⟨

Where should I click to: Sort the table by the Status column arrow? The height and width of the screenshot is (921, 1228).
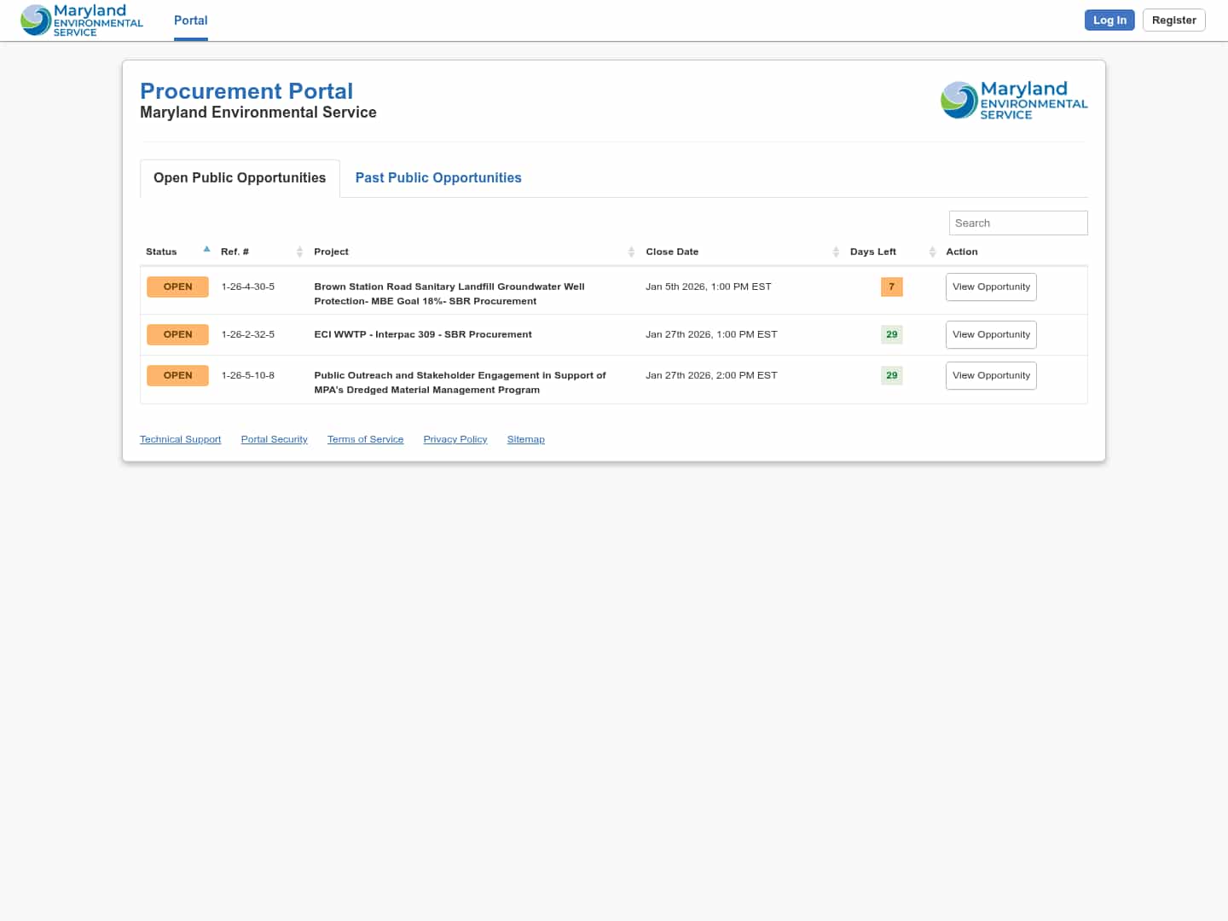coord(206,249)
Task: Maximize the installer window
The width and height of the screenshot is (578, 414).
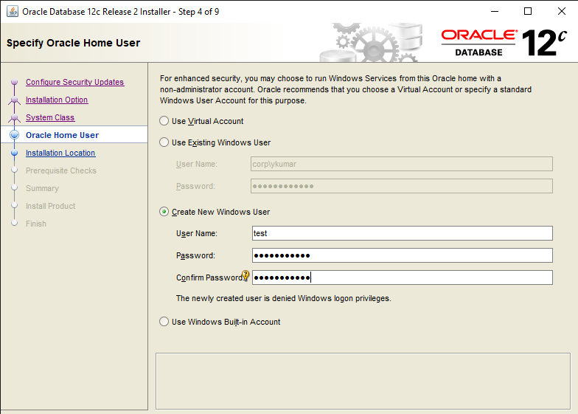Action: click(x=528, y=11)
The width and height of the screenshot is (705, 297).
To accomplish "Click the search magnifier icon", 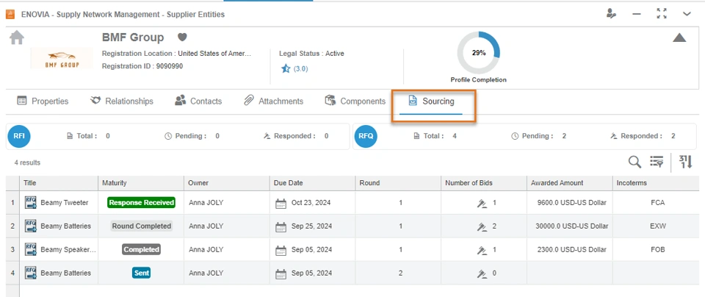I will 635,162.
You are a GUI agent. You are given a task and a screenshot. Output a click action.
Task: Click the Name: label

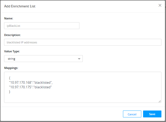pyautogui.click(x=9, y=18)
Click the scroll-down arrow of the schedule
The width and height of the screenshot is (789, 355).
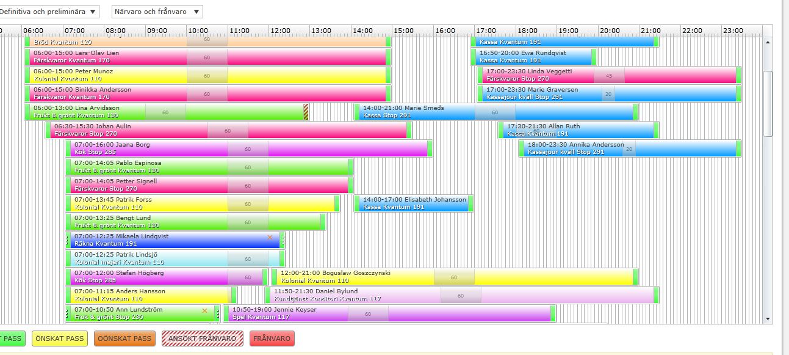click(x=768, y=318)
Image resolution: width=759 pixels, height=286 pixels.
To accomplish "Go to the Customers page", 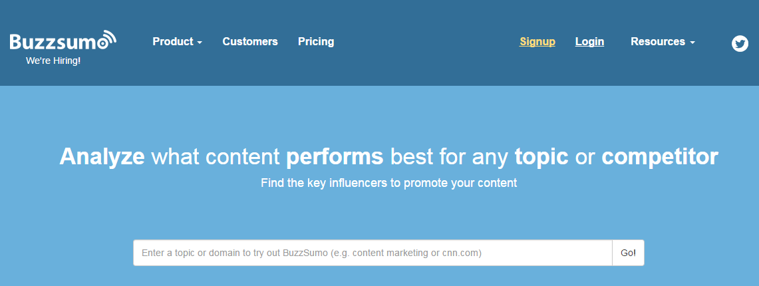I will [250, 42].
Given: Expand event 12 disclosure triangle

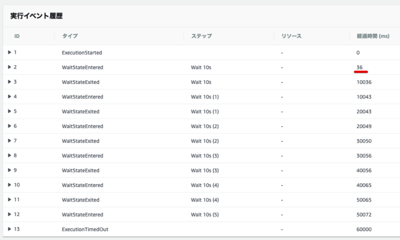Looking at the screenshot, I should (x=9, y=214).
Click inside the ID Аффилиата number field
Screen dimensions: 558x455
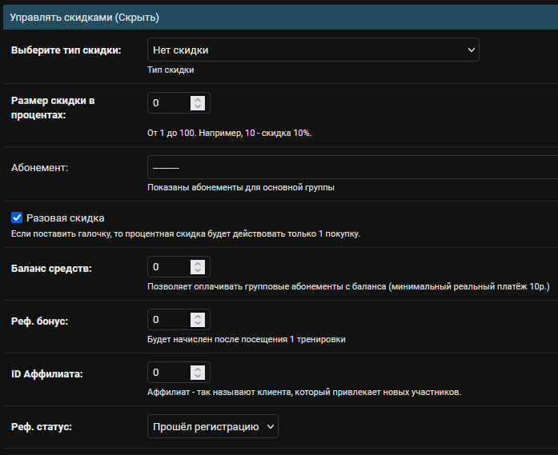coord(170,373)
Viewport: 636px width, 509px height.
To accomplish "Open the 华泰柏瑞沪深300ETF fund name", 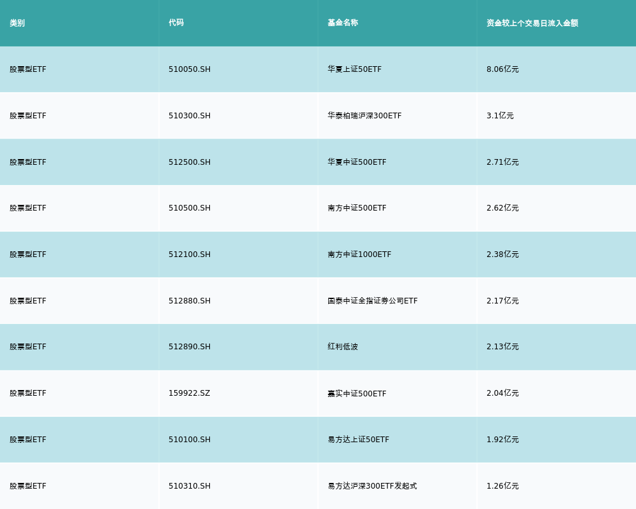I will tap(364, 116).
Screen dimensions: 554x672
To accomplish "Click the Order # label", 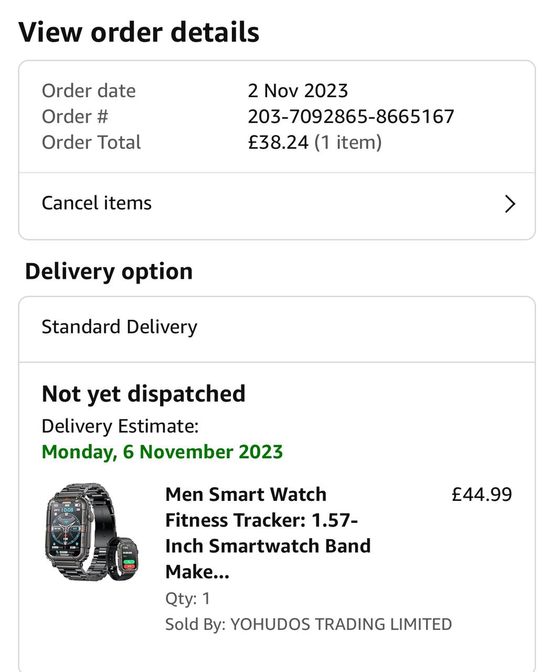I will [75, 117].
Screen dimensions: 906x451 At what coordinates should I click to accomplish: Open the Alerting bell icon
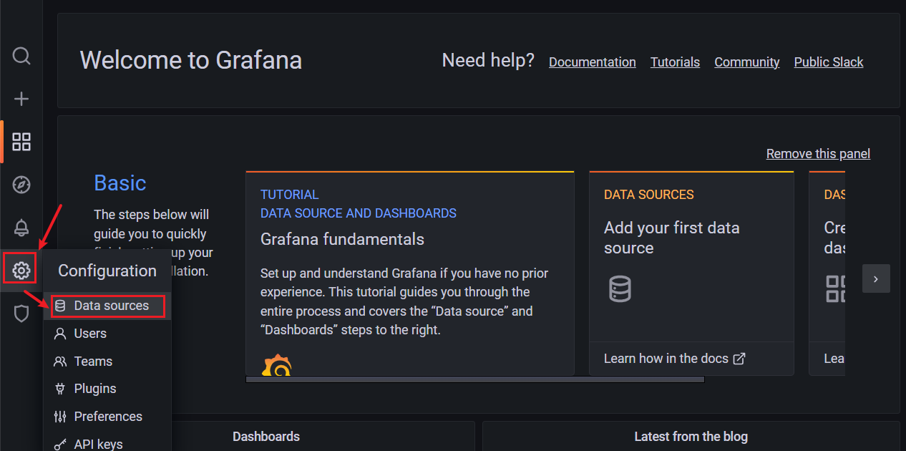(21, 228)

⟩

- [Requirement] Your answer must reproduce exactly the lines from the line with "Screen dimensions: 906x451" through the end of the material, both ends included, with every picture dropped.

- [Task result]
Screen dimensions: 906x451 At what coordinates should I click to accomplish: Open the Alerting bell icon
(21, 228)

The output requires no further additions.